Après en avoir délibéré en chambre du conseil le 25 mars 2014,

Rend l’arrêt que voici, adopté à cette date :

PROCÉDURE

1. A l’origine de l’affaire se trouve une requête (no 10587/10) dirigée contre la République hellénique et dont un ressortissant de cet Etat, M. Vasilios[1] Adamantidis (« le requérant »), a saisi la Cour le 4 février 2010 en vertu de l’article 34 de la Convention de sauvegarde des droits de l’homme et des libertés fondamentales (« la Convention »).

2. Le requérant a été représenté par Mes K. Tsitselikis et A. Spathis, avocats au barreau de Thessalonique. Le gouvernement grec (« le Gouvernement ») a été représenté par les délégués de son agent, Mme F. Dedousi, assesseure auprès du Conseil juridique de l’Etat, et M. D. Kalogiros, auditeur auprès du Conseil juridique de l’Etat.

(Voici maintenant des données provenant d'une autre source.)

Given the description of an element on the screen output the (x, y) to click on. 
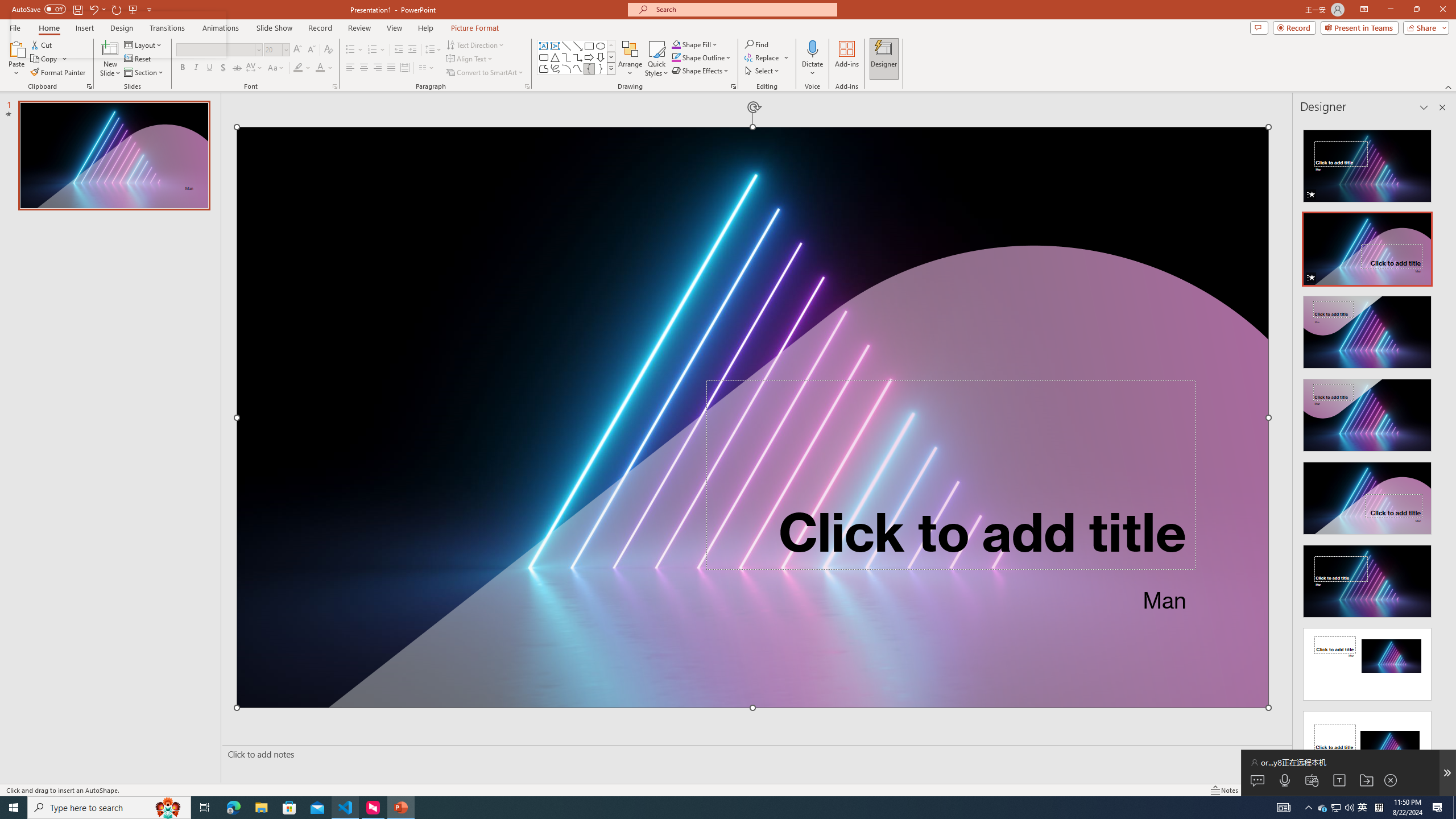
Close pane (1441, 107)
Zoom 142% (1430, 790)
Shapes (611, 68)
Recommended Design: Animation (1366, 162)
Left Brace (589, 68)
Strikethrough (237, 67)
Close (1442, 9)
New Slide (110, 58)
Align Left (349, 67)
Reset (138, 58)
Transitions (167, 28)
Section (144, 72)
Font (215, 49)
Given the description of an element on the screen output the (x, y) to click on. 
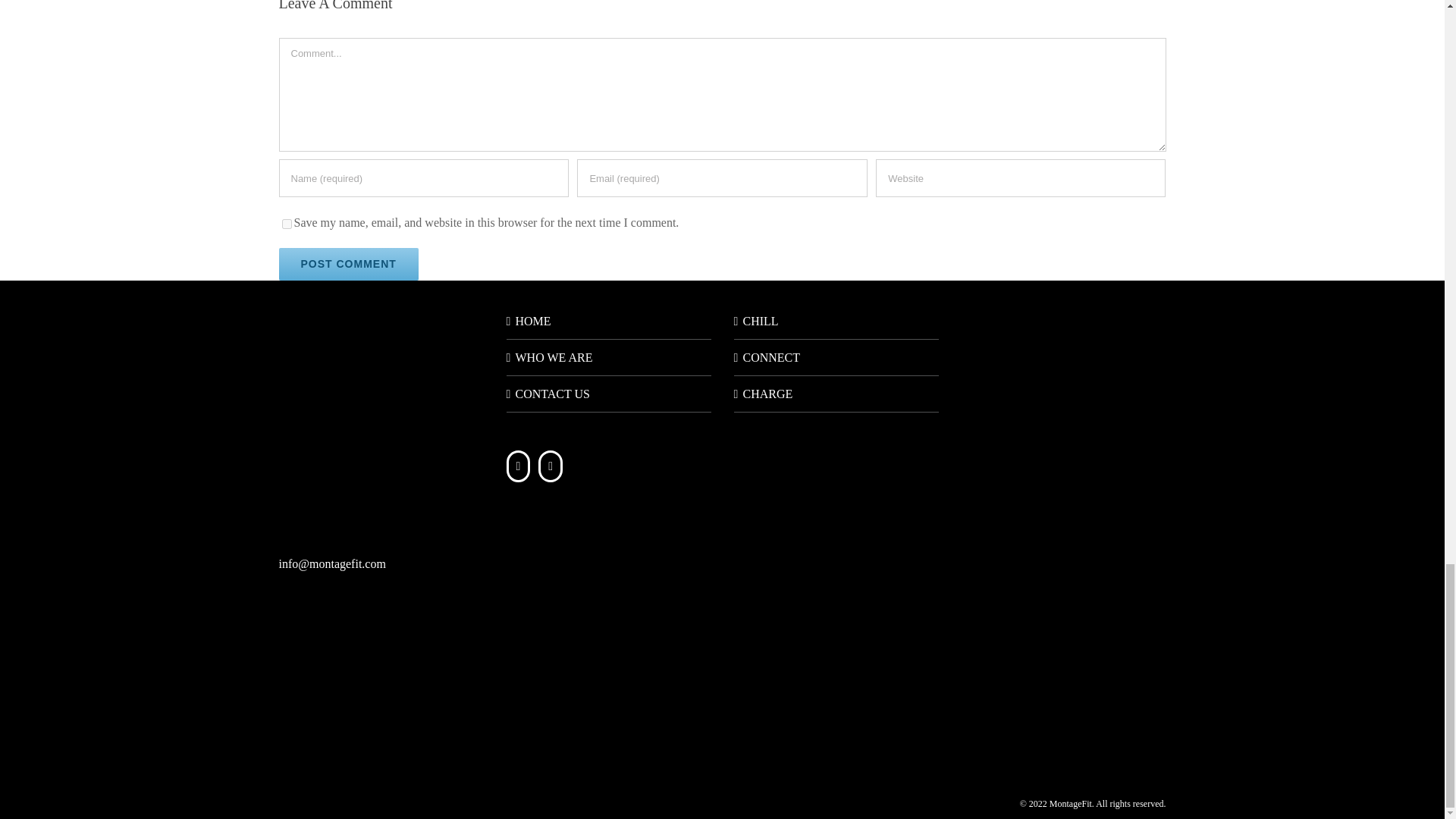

3. Le requérant allègue une violation de l’article 3 de la Convention.

4. Le 31 août 2011, la requête a été communiquée au Gouvernement.

EN FAIT

I. LES CIRCONSTANCES DE L’ESPÈCE

5. Le requérant est né en 1984 et réside à Thessalonique.

6. Le 24 octobre 2009, des poursuites pénales furent engagées contre le requérant pour tentative de vol avec violences. Le jour même, le juge d’instruction ordonna sa mise en détention provisoire (ordonnance no 49/2009).

7. Le requérant fut détenu jusqu’au 16 novembre 2009 au commissariat de police de Lefkos Pyrgos (Thessalonique). À cette date, il fut transféré dans les locaux de la Direction générale de la police de Thessalonique.

8. Selon le requérant, les deux espaces de détention n’étaient pas suffisamment aérés et ensoleillés. Il fait aussi état des problèmes de surpeuplement, de manque d’exercice physique, d’insuffisance d’alimentation et d’absence de contact avec le monde extérieur pendant sa détention.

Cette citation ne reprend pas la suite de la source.